Histoires de voleurs.


Dans l’intérieur, les conversations allaient se croisant. Les voyageurs venant de Vaujours continuaient leur entretien, commencé en traversant la forêt de Bondy. Ils étaient trois : une dame, un monsieur beau parleur, et un monsieur taciturne.

« C’est fini, disait la dame, toutes ces histoires de la forêt de Bondy. Les voleurs sont maintenant dans les villes.

— Ah ! ah ! s’écria l’adjoint de Livry, pris entre deux colonnes de paquets, nous en sommes aux brigands ?… Serviteur, madame Blot, comment vous va ?

— Je ne vous avais pas remis, monsieur Tourangeau. Et votre dame ?

— Toujours ses rhumatismes… une boîte à douleurs !

— Vaujours est plus sain que Livry ! s’écria Mme Blot, abusant aussitôt de l’aveu.

— Permettez ! interrompit M. Tourangeau vivement ; je prétends, au contraire, que Livry…

— As-tu les poissons, Céleste ? » demanda Adolphe, dont le front gardait un nuage.

Il pensait sans doute :

« Les coquins m’ont coûté assez cher !

— Mon Dieu oui, j’ai les poissons, répondit Mme Champion, à la torture sous l’abondance de son butin ; j’ai tout. Ne trouvez-vous pas qu’on étouffe, ici ?

— Les soirées sont fraîches, riposta Mme Blot, de Vaujours. Moi, je ne déteste pas la chaleur. »

Et l’adjoint continuant :

« Pour la pureté de l’air, Livry est, Dieu merci ! bien connu. Les meilleurs médecins de la capitale en conseillent le séjour aux poitrinaires.

— Eh bien ! plaidait cependant le beau parleur, les brigands avaient du bon ; cela mettait de l’émotion dans les voyages. On entendait soudain un coup de sifflet…

— Jolie émotion, merci !

— Les hommes rassuraient les dames qui s’évanouissaient, et plus d’un suave roman d’amour a commencé…

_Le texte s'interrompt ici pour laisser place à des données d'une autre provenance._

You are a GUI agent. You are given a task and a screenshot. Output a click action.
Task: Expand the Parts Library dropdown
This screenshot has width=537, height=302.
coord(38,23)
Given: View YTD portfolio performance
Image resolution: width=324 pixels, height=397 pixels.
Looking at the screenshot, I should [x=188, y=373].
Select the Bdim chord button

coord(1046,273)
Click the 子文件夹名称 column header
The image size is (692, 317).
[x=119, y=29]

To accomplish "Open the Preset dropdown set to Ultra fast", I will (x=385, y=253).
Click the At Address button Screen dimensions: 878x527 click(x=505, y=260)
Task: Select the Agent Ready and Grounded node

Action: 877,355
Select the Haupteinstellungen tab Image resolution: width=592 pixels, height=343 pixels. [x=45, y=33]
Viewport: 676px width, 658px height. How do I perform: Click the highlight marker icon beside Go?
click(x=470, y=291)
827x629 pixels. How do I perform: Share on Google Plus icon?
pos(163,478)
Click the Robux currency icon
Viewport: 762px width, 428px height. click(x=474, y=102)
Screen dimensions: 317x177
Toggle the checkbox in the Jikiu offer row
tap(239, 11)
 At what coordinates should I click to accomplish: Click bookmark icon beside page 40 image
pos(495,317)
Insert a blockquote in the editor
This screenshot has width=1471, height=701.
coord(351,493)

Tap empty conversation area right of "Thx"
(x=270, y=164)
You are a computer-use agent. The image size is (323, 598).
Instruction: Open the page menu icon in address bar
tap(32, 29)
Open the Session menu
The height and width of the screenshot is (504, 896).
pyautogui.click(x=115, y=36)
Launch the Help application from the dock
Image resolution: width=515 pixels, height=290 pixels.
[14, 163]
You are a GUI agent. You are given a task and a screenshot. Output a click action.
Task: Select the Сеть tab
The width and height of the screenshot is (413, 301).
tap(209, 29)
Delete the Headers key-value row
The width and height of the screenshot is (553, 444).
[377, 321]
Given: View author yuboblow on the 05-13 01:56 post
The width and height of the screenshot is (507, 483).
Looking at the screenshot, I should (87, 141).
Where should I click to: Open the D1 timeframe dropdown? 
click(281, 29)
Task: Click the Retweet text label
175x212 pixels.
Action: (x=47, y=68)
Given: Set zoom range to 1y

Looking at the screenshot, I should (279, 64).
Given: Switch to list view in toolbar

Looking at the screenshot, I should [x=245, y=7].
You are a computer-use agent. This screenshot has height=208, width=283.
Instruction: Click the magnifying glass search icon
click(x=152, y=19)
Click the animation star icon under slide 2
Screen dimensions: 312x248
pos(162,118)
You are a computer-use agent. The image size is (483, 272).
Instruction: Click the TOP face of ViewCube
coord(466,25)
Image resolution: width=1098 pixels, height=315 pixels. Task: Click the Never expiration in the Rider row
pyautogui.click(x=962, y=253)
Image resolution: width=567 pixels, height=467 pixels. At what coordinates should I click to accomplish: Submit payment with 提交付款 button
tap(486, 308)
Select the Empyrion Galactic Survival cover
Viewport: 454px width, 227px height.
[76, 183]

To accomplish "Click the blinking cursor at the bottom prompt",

— Ah ! monsieur ! interrompit Mme Blot, rentière et veuve de M. Blot, en son vivant huissier, épargnez-nous le reste.

— Monsieur n’est pas de ces pays-ci ? demanda insidieusement l’adjoint. Je ne crois pas avoir eu encore l’honneur de voyager avec monsieur ?

— Je suis venu en flânant voir une propriété à vendre.

— Celle du général, peut-être ? Voilà un militaire qui avait un bien bel avenir dans l’armée ! Bel homme ! bien conservé, de la fortune….

— Et pas d’héritier, dit Adolphe ; un pêcheur assez distingué, du reste.

— Ce sera vendu à bon compte, ce bien-là. Les cousins de province ont hâte de dépecer la succession.

— Un charcutier de Caen, dit-on.

— Et un nourrisseur de Bayeux. Le général était Normand.

— Ah ! les Normands !…

— Ne dites rien de désagréable, prévint Céleste, M. Champion est de Domfront, natif.

— Quand je dis pêcheur assez distingué, je m’entends, reprit ce dernier, je m’entends. Jamais il n’a fait de ces grands coups… de ces coups mémorables…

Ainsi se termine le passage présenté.